Radiotherapy consolidation post-autologous stem cell transplant in Relapsed/Refractory aggressive non-Hodgkin lymphoma improves progression-free and overall survival in patients with partial but not complete metabolic response pre-transplant Free

Background: Salvage chemotherapy followed by autologous stem cell transplant (ASCT) is a potentially curative procedure for patients with relapsed/refractory (R/R) aggressive non-Hodgkin lymphoma (NHL). To improve long-term outcomes, the International Lymphoma Radiation Oncology Group (ILROG) guidelines recommend the use of radiotherapy (RT) after ASCT for limited stage relapse, sites of bulk, and sites with partial metabolic response (PMR) prior to transplant. However, there are limited data supporting this recommendation in the PET era. Our study objective was to evaluate whether consolidative RT per the ILROG guidelines improves progression-free survival (PFS) and overall survival (OS), compared to patients not receiving consolidative RT.

Methods: Retrospective single centre study of patients receiving ASCT between October 2014 and December 2024. Inclusion criteria: adults ≥18 years with histological diagnosis of aggressive NHL (B- or T-cell) who received salvage chemotherapy (anthracycline or platinum-based) with pre-ASCT PET demonstrating complete metabolic response (CMR, Lugano 2014 criteria) with limited stage disease or baseline bulk (≥5 cm), or PMR with one residual avid site. To prevent immortal time bias, we only included patients without progression ≥6 weeks following ASCT so they would have been eligible for RT. The exposure variable was consolidative RT. Outcomes included PFS and OS from ASCT. Survival probability and effect sizes were calculated using Kaplan-Meier method and cox regression. Sensitivity analyses were conducted including only patients without progression >90 days following ASCT, with a residual nodal mass ≥2 cm, and assessing the impact of post-ASCT metabolic response in patients with a post-ASCT PET within 90 days (PMR cohort only). A two-sided p-value of 0.05 was considered significant.

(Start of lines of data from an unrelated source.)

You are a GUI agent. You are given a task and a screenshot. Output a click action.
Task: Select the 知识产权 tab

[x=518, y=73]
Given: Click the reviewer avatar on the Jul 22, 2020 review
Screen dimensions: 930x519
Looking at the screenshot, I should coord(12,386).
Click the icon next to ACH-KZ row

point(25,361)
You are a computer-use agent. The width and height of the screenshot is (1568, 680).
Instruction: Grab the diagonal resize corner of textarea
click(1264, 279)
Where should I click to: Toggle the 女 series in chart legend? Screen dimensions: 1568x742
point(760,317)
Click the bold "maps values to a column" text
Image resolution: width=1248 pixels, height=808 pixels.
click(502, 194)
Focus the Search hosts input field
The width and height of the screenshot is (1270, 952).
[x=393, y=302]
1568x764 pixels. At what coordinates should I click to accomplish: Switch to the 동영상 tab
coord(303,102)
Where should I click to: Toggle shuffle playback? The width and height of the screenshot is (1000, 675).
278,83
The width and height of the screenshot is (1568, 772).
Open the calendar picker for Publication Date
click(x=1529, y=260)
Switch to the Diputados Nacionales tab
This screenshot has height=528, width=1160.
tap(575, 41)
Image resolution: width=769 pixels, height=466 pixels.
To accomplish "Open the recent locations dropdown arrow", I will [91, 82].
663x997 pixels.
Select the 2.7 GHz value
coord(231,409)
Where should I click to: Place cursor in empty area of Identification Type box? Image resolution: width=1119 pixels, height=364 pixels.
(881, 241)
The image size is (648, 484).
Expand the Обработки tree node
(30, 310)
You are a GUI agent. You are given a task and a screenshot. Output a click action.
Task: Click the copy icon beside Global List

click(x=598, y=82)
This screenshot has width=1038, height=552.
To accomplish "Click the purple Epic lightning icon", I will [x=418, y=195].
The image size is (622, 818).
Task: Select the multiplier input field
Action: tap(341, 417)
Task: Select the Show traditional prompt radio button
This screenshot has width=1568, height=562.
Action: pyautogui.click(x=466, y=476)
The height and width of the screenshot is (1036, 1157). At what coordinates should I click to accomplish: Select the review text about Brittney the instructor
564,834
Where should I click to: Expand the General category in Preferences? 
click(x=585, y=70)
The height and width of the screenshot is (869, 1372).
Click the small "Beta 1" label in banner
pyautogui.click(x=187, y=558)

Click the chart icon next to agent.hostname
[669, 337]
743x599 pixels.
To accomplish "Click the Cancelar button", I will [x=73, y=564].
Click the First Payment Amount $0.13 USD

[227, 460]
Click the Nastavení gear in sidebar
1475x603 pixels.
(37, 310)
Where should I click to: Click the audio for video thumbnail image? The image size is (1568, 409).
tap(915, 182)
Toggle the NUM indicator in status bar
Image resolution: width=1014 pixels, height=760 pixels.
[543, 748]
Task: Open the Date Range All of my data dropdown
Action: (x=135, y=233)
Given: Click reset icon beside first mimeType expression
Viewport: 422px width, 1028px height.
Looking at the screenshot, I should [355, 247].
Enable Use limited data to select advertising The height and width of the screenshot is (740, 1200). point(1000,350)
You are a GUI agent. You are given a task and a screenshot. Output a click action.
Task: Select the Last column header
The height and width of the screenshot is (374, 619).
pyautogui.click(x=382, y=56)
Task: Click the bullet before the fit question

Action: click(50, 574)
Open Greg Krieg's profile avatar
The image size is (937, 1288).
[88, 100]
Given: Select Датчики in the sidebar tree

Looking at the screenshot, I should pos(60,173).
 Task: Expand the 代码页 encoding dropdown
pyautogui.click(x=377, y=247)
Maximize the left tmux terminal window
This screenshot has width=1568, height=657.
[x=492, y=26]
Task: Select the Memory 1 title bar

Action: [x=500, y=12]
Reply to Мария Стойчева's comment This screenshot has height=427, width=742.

Results: Out of 424 patients receiving ASCT, we included 172 (92 PMR (57 received RT), 80 CMR (11 received RT)). Median age was 60 years (IQR 49-66) with 38% female patients. In the PMR cohort, baseline characteristics (age, sex, T or B-cell origin, timing of relapse, stage, international prognostic index risk score, bulk, Deauville score) did not differ significantly between RT and non-RT patients. In the CMR cohort, patients receiving RT were younger compared to those who did not, but there were otherwise no differences in baseline characteristics. Median dose of RT was 35 Gy (IQR 30-36 Gy) over 20 fractions. Median follow-up was 688 days (IQR 330-1605).

In the PMR cohort, patients receiving RT had significantly higher 2-year PFS (72% (95% CI 60-84) vs. 25% (95% CI 10-40), HR 0.19 (95% CI 0.11-0.35), p<0.0001) and OS (78% (95% CI 67-90) vs. 59% (95% CI 41-76), HR 0.32 (95% CI 0.15-0.65), p=0.002) than patients who did not.

In the CMR cohort of patients with limited stage disease or bulk (>5 cm), there were no significant differences in 2-year PFS (74% (95% CI 43-100) vs. 66% (95% CI 54-77), HR 0.41 (95% CI 0.10-1.74), p=0.2) or OS (71% (95% CI 38-100) vs. 75% (95% CI 64-87), HR 0.61 (95% CI 0.14-2.65), p=0.5) between RT and non-RT patients. In subgroup analysis, a trend towards improved 2-year PFS was observed in patients receiving RT for limited stage relapse (N=8) (100% vs. 73% (95% CI 59-87), p=0.08), though this did not reach statistical significance. There was no difference in 2-year PFS for patients receiving RT for bulk in CMR (N=5) compared to those who did not (57% (95% CI 39-75) vs. 55% (95% CI 37-73), p=0.7).

The primary outcome of PFS did not change in sensitivity analyses including only patients without progression >90 days following ASCT, with a residual nodal mass ≥2 cm, or considering post-ASCT metabolic response.

In patients with PMR with disease relapse, the most common site of relapse was both in-field/out-of-field for patients receiving RT (35%), whereas for patients not receiving RT the most common sites were both in-field (37%) and in-field/out-of-field (37%). In patients with CMR with disease relapse, the most common site of relapse was out-of-field for patients receiving RT (100%), and in-field for patients not receiving RT (33%).

Conclusion: Our data represent a sizable cohort of patients meeting ILROG guidelines for post-ASCT consolidation RT. RT consolidation appears to significantly improve PFS and OS in patients with PMR in one site. RT does not appear to benefit patients in CMR with limited stage or bulk, but analyses were limited by sample size and power.